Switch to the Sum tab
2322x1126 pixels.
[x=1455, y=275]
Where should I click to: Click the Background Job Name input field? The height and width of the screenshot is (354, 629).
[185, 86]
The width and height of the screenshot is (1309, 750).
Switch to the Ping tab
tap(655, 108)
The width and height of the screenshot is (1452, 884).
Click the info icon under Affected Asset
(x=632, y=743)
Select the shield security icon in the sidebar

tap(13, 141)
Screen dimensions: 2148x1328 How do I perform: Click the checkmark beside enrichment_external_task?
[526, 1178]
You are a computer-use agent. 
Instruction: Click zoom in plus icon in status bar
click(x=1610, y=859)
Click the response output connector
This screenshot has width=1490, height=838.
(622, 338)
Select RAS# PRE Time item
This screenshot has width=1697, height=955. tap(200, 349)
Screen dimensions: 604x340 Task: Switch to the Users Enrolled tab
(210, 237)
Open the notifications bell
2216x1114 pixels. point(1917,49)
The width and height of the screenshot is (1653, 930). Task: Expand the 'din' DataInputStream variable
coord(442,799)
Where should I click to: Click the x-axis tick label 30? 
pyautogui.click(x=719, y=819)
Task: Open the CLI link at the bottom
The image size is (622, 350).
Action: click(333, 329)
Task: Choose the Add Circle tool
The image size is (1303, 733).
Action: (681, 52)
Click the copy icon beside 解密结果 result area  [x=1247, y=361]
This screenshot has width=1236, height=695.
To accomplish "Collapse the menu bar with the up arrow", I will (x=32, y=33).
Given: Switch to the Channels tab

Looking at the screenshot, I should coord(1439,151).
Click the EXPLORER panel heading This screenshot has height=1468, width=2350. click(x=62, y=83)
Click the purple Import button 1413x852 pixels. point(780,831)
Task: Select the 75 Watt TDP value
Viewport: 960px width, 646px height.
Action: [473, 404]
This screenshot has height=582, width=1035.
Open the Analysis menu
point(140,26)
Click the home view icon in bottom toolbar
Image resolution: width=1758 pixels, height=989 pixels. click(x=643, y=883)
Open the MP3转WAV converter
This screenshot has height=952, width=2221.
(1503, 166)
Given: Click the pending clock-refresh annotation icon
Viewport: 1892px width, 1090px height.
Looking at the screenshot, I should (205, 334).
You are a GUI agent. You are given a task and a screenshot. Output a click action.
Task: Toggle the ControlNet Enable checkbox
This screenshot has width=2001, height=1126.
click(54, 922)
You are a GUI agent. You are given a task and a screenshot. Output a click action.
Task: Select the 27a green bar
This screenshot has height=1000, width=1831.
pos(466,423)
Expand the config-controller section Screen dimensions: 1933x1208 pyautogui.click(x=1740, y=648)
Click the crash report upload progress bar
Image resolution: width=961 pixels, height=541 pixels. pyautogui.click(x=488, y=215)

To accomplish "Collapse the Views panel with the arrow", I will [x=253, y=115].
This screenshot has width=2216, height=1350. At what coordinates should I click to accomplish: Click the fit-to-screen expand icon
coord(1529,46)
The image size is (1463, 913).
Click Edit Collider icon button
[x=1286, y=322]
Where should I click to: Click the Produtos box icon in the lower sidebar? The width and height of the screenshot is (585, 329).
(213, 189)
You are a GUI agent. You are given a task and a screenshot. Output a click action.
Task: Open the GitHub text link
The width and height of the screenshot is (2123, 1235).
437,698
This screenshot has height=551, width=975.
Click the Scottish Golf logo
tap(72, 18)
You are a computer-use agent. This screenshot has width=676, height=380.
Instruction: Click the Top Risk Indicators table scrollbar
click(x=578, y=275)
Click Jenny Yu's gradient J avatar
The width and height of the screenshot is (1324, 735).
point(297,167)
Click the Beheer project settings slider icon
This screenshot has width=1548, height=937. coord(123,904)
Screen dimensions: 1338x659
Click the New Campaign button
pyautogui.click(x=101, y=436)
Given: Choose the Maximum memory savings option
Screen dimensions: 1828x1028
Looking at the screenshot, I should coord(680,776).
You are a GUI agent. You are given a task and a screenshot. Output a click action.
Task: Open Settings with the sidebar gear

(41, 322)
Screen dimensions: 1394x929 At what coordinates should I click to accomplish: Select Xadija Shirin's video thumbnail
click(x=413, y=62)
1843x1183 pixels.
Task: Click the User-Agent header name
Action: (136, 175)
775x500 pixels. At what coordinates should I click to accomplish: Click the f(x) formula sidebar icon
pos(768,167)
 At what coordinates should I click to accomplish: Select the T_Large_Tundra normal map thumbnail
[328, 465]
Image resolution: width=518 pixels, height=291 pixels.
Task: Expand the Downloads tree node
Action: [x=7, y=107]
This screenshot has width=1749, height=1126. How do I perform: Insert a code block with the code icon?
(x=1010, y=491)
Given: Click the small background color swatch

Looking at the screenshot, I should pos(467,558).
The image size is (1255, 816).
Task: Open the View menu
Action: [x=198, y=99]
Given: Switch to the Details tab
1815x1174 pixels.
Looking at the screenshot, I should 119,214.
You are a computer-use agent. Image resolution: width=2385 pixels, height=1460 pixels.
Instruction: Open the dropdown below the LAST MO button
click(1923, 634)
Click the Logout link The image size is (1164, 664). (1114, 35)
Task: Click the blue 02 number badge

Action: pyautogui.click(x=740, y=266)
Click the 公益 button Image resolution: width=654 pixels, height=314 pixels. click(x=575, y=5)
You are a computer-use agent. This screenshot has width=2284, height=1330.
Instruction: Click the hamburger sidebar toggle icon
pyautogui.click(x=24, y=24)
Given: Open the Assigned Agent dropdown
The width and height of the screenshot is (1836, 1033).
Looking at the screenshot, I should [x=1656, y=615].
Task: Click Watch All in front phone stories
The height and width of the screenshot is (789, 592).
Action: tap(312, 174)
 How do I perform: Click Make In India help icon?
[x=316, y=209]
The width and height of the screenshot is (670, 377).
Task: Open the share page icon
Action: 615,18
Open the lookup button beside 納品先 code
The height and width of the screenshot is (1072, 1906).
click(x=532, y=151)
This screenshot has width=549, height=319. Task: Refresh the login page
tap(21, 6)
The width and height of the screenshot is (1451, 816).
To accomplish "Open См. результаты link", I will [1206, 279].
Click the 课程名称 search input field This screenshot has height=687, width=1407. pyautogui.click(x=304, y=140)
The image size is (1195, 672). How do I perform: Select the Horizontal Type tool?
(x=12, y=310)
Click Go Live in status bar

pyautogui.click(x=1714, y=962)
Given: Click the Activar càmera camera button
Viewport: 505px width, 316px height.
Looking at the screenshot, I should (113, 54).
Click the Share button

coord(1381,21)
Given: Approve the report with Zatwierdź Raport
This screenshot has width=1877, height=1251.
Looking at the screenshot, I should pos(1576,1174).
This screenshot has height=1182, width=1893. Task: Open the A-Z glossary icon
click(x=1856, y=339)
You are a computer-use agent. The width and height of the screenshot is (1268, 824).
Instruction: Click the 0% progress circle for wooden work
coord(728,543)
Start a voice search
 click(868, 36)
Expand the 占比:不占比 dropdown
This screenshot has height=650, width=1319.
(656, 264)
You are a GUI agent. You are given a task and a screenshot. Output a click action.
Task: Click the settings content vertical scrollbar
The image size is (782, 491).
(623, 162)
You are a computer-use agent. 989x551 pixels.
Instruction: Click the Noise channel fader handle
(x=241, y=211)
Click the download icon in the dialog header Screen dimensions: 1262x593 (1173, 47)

######

### Work to complete
The lines sought are those in the data above that include the string "will"; copy each one.

### Exercise response
To accomplish "Collapse the menu bar with the up arrow", I will (x=32, y=33).
To accomplish "Collapse the Views panel with the arrow", I will [x=253, y=115].
To accomplish "Open См. результаты link", I will [1206, 279].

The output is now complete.